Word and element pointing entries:
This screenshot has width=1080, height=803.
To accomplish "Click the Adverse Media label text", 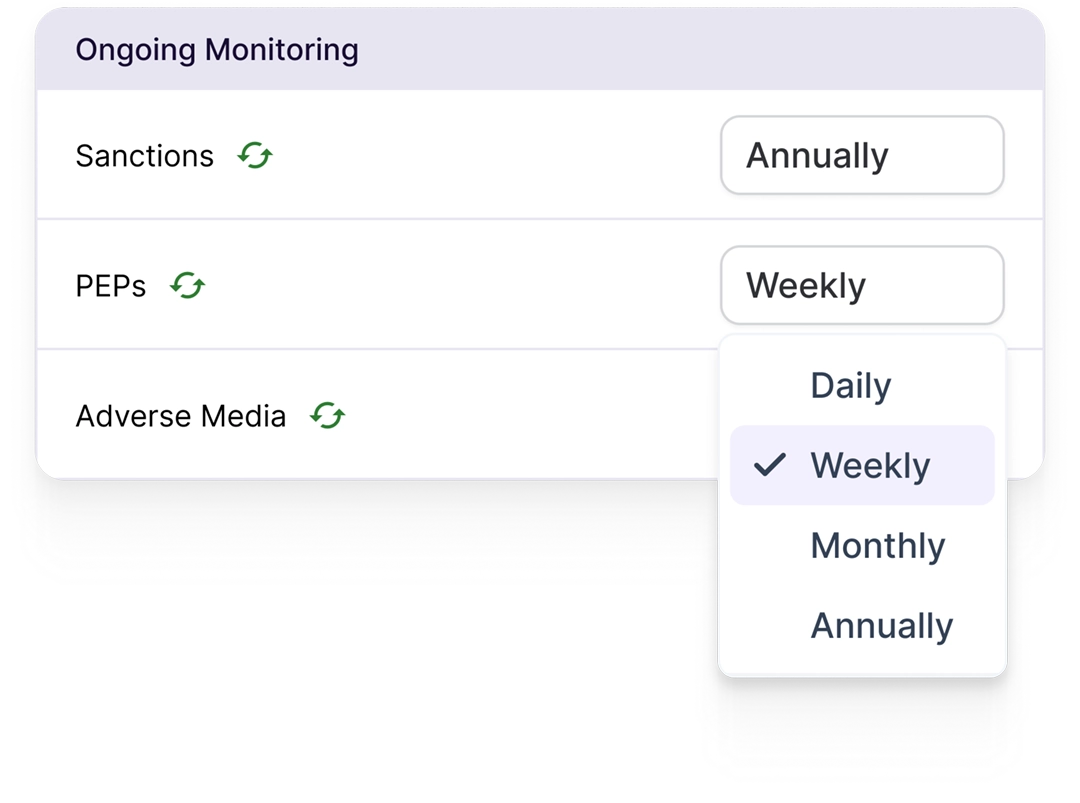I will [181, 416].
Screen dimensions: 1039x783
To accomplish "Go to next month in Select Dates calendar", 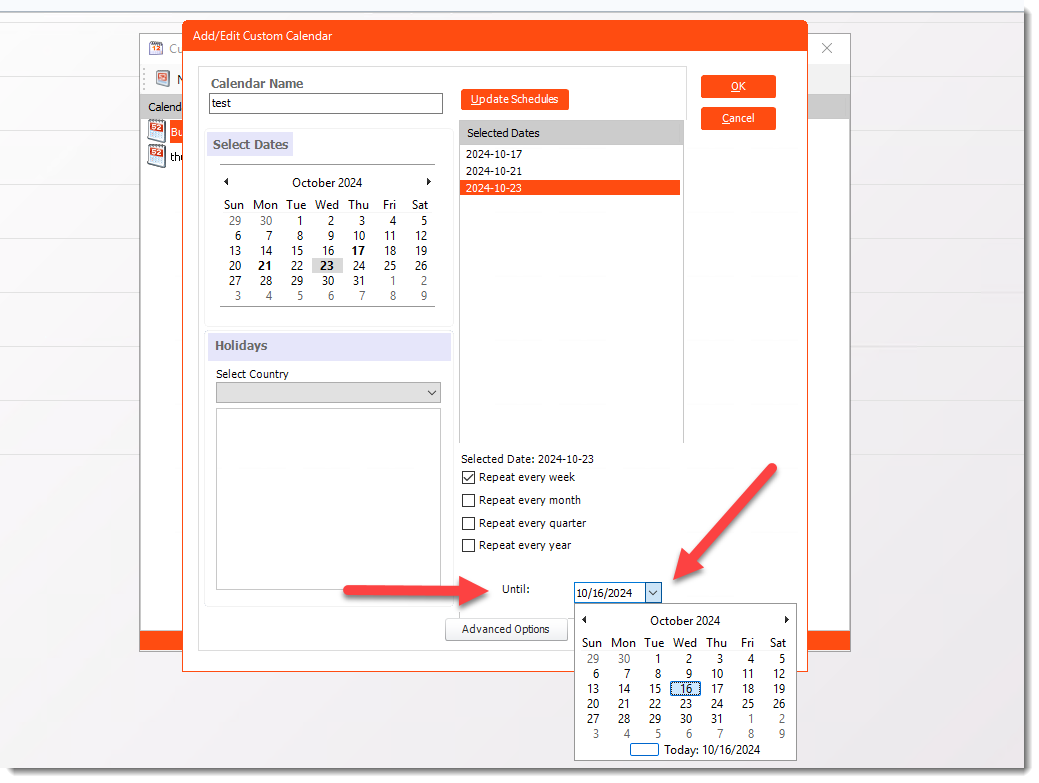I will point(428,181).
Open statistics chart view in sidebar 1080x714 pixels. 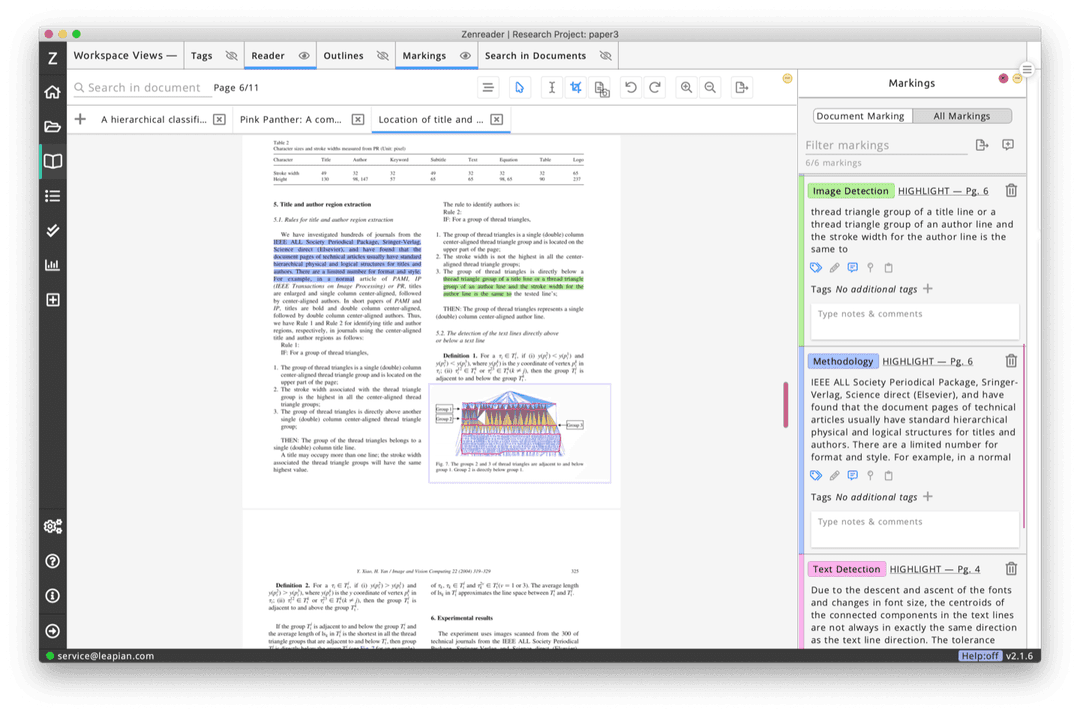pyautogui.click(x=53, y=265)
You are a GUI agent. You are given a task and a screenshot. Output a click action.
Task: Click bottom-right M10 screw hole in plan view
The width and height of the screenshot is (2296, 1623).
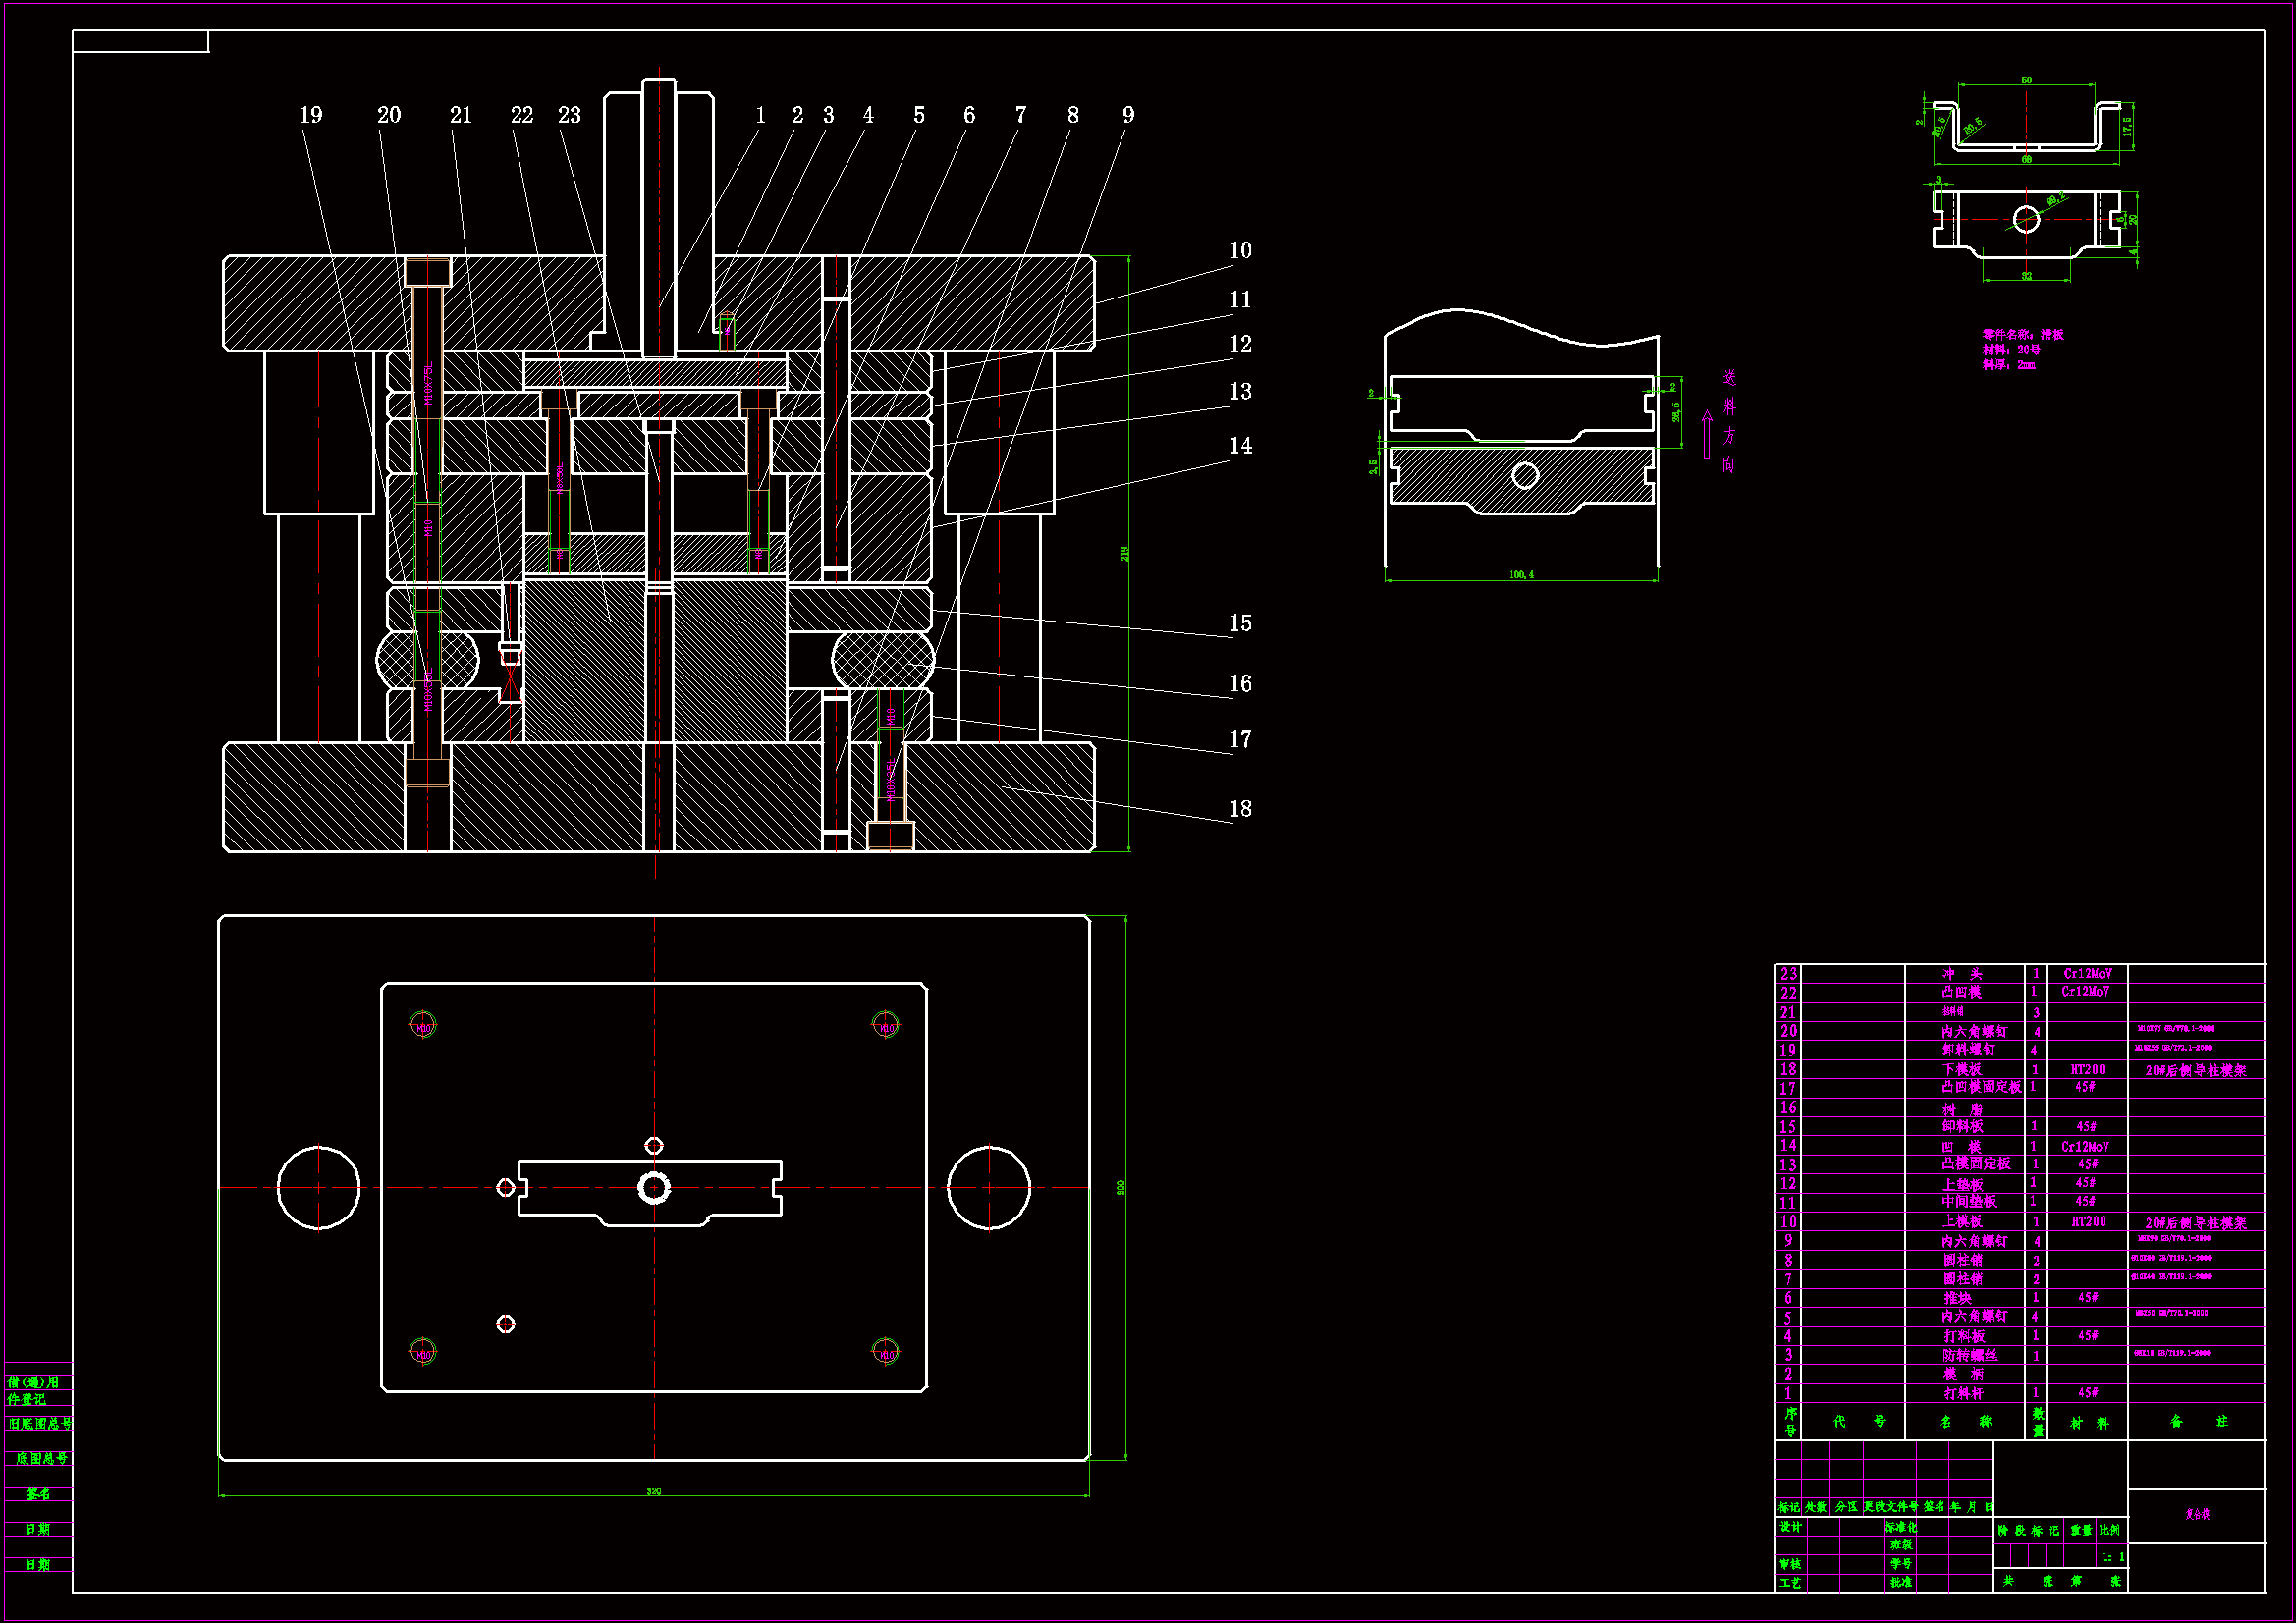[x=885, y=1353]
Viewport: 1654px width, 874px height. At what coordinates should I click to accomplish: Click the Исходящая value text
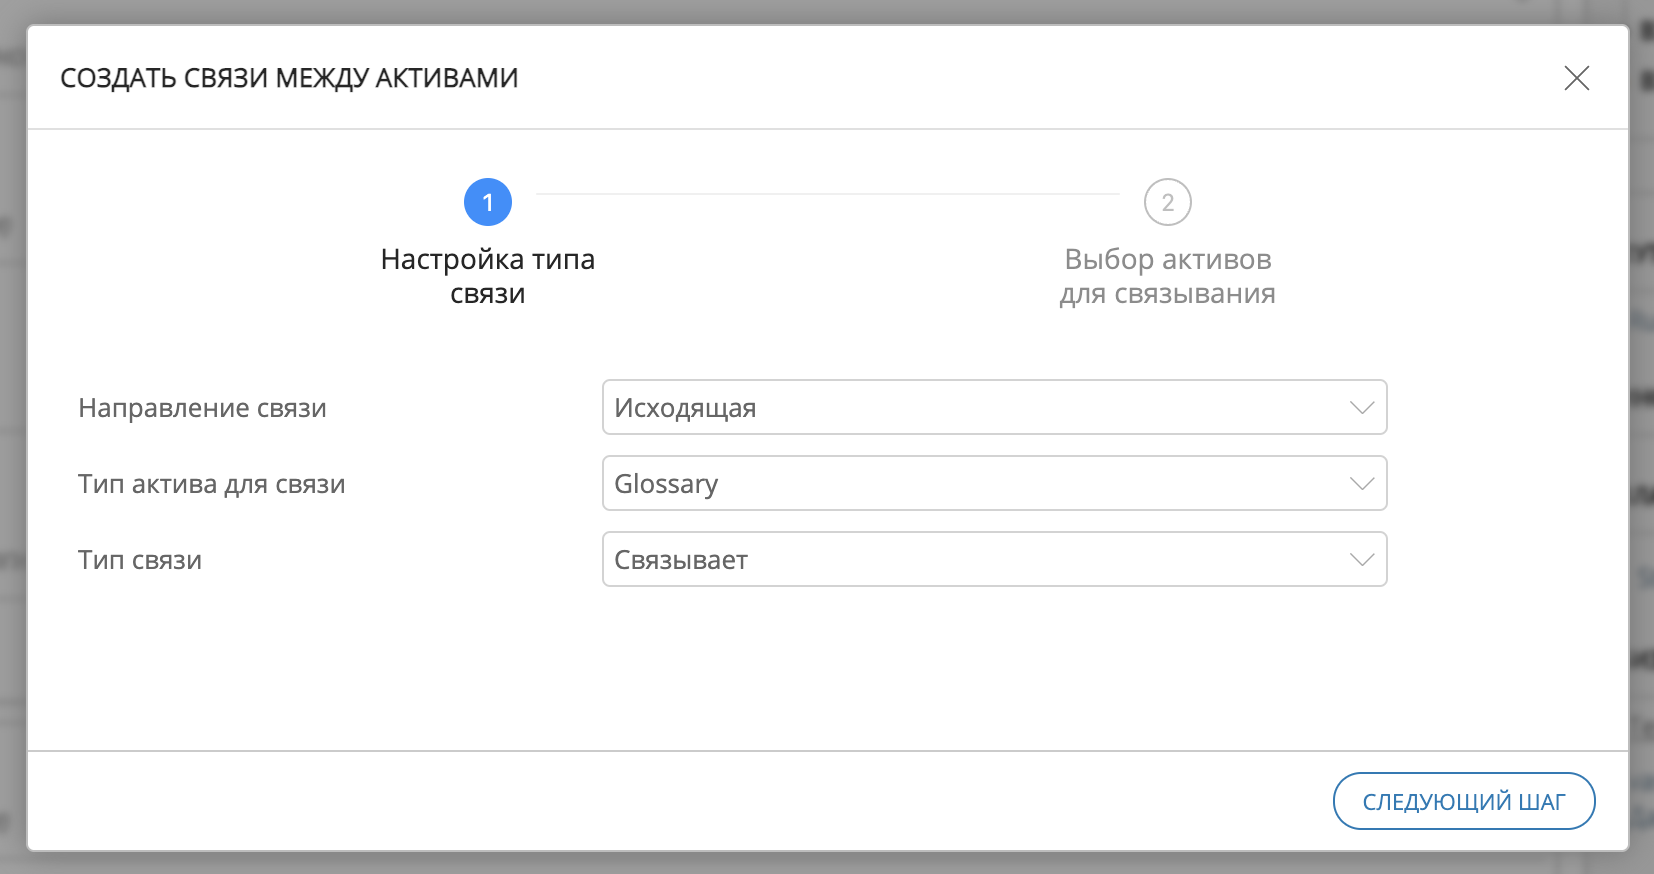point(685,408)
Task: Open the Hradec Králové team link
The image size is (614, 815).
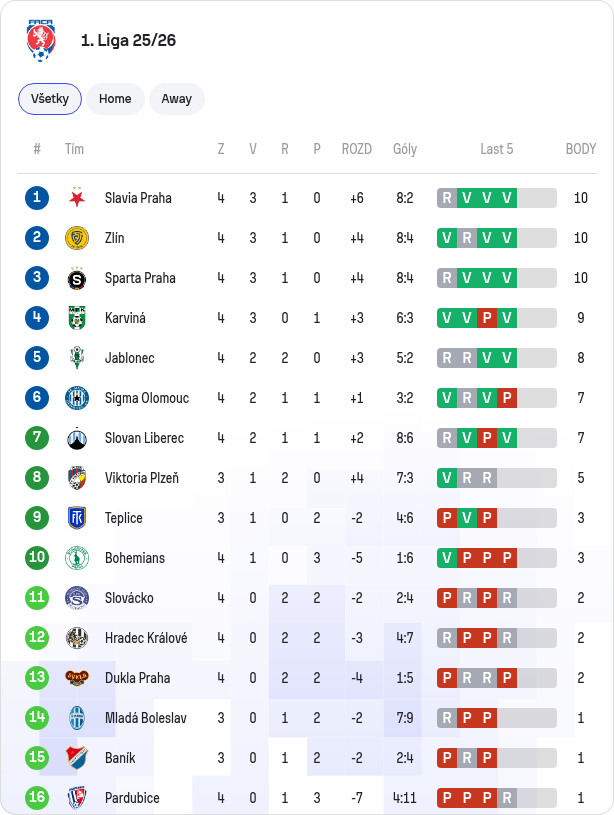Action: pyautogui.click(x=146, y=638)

■ TASK: Could you reproduce the data word for word, beginning at the line that contains "Task: Open the Hradec Králové team link" and continuing through the end of the data, leaving out the pictures?

■ FULL OUTPUT:
Task: Open the Hradec Králové team link
The image size is (614, 815).
Action: pyautogui.click(x=146, y=638)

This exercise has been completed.